Bayesian Learning Example with a Uniform Prior

49 Views Asked by At

I'm trying to understand an example of online Bayesian learning from Duda and Hart's textbook Pattern Classification, section 3.5, example 1.

Let $D$ be a set of data points, in this case $\{4, 7, 2, 8\}$ and consider a conditional probability $p(x|\theta) = U(0, \theta)$. Denote $D^i$ as the set of $i$ points from $D$. A uniform distribution is also assumed for the prior $p(\theta|D^0) = p(\theta)=U(0, 10)$. Then the update rule for online bayesian learning is given by equation 54: $$ p(\theta|D^n) = \frac{p(x_n|\theta)(p(\theta|D^{n-1})}{\int p(x_n|\theta)p(\theta|D^{n-1})d\theta}$$

Next the authors state that $$p(\theta|D^{1}) \propto p(x|\theta)p(\theta|D^0)$$

So far so good. However they state this probability as $\frac{1}{\theta}$ for $4 \leq \theta \leq 10$ and $0$ otherwise and I'm not sure how this was computed.
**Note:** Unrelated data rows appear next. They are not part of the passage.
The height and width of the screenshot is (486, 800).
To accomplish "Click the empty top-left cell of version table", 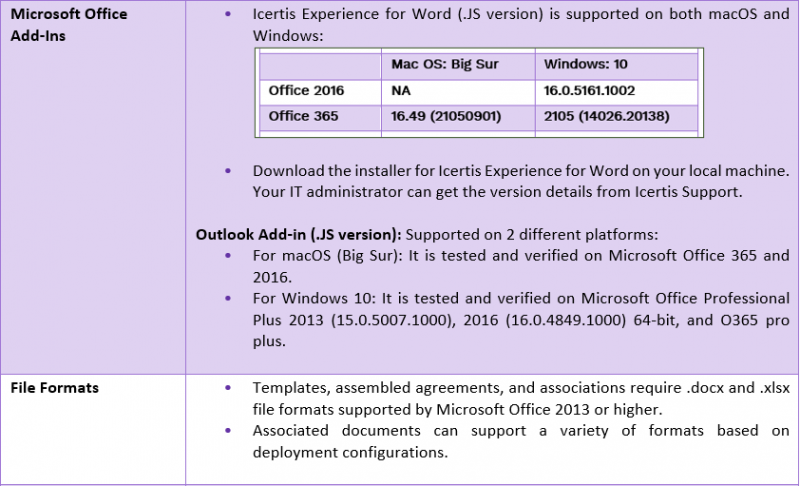I will pyautogui.click(x=320, y=64).
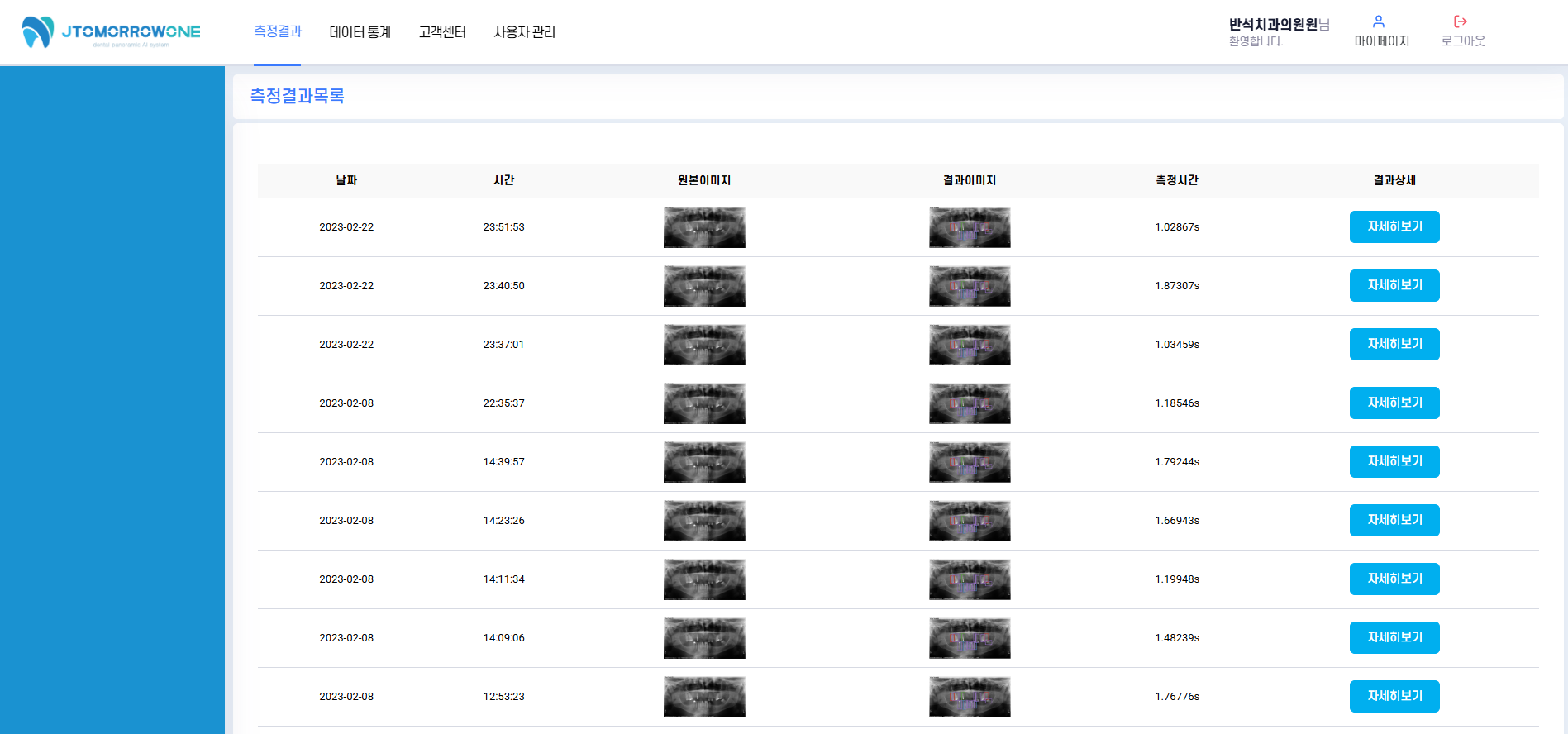The width and height of the screenshot is (1568, 734).
Task: Open 마이페이지 user profile icon
Action: click(x=1379, y=21)
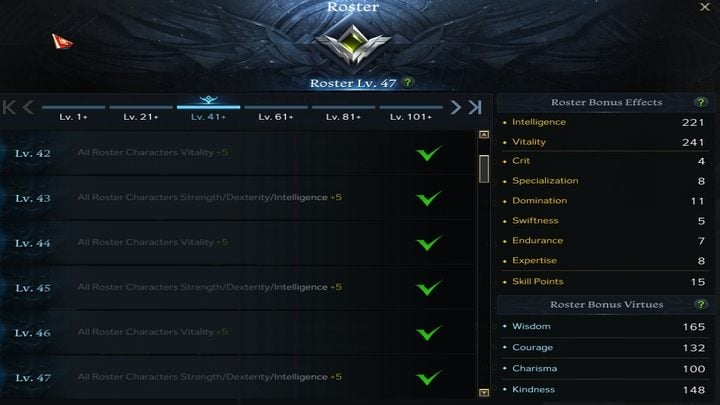Viewport: 720px width, 405px height.
Task: Click scrollbar up arrow in reward list
Action: tap(484, 135)
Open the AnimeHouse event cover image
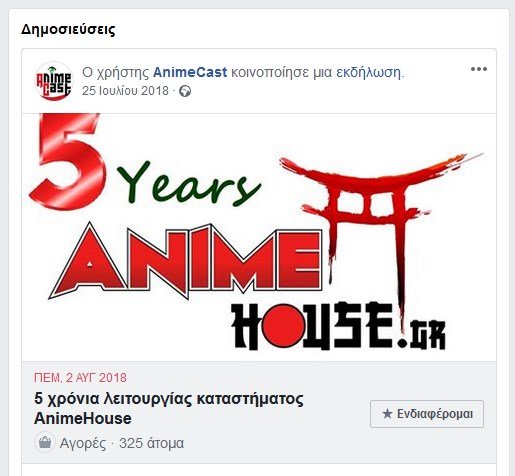The height and width of the screenshot is (476, 515). 259,237
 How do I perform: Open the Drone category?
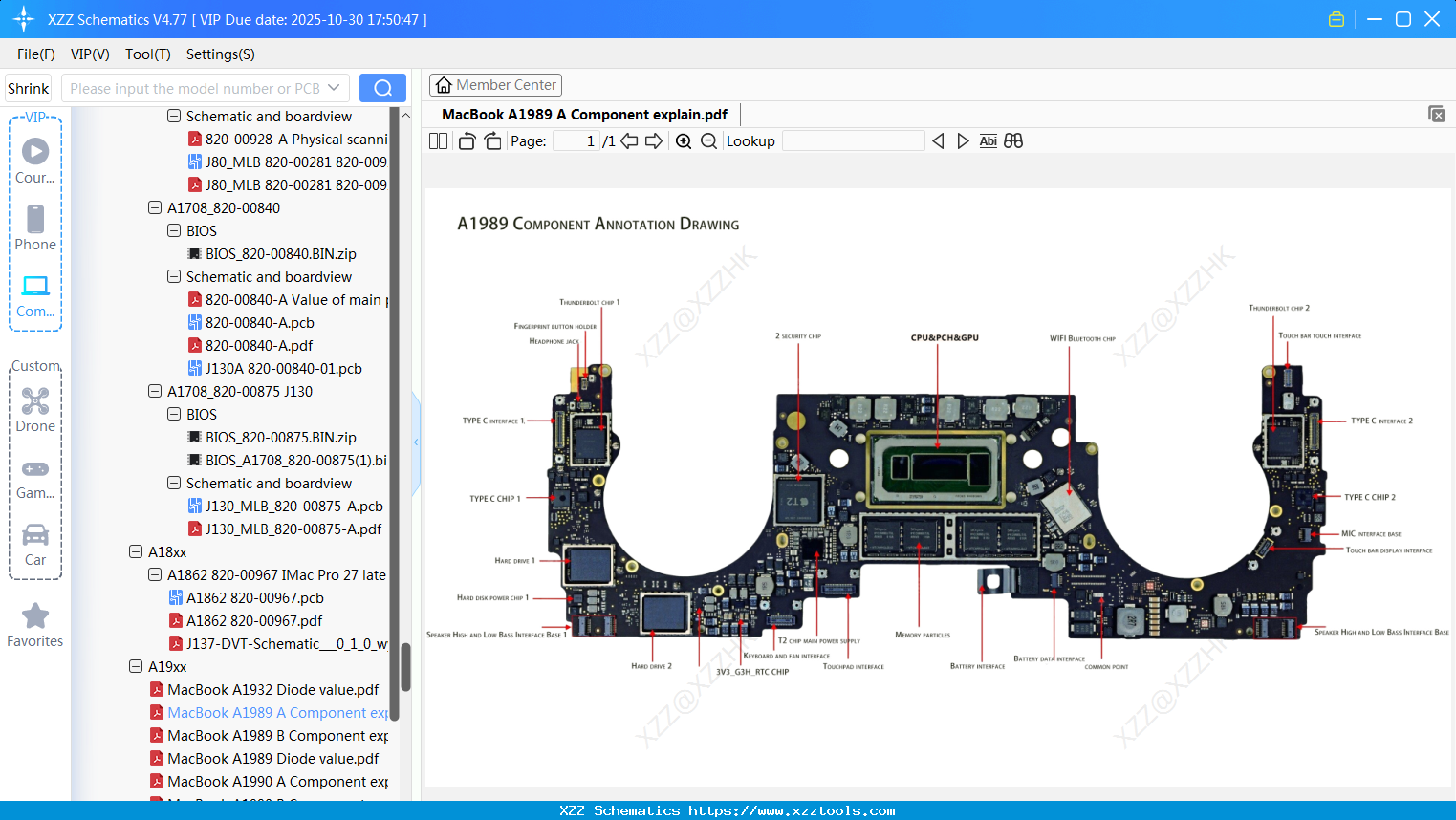pos(35,410)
From what I understand initially $p(\theta) = U(0, 10)$, so for $\theta$ in the range $[0, 10]$ the probability is $1/10$. Then since $x=4$ is in the range $[0, 10]$, the probability $p(x|\theta)$, for $\theta \in [0, 10]$ is $\frac{1}{\theta}$, so then why isn't the probability $p(\theta|D^{1})$ given by $\frac{1}{\theta^2}$ for $\theta \in [0, 10]$, and $0$ otherwise?

1

There are 1 best solutions below

1
On BEST ANSWER

I do not understand where your square would come from.

You have $p(\theta|D^{1}) \propto p(x_1|\theta)p(\theta|D^0)$.

On the one hand, $p(\theta|D^0)=\frac{1}{10}1_{\{0<\theta<10\}}$.

On the other hand, given $\theta\in(0,10)$, $x_1$ is uniformly distributed on $(0,\theta)$. Therefore $p(x_1\vert\theta)=\frac{1}{\theta}1_{\{0< x_1<\theta\}}$.

So $p(\theta|D^{1}) \propto \frac{1}{\theta}1_{\{0<x_1<\theta\}}1_{\{0<\theta<10\}}=\frac1\theta1_{\{0<x_1<\theta<10\}}$. In particular you have $p(\theta|D^{1}=\{4\}) \propto \frac{1}{\theta}1_{\{4<\theta<10\}}$.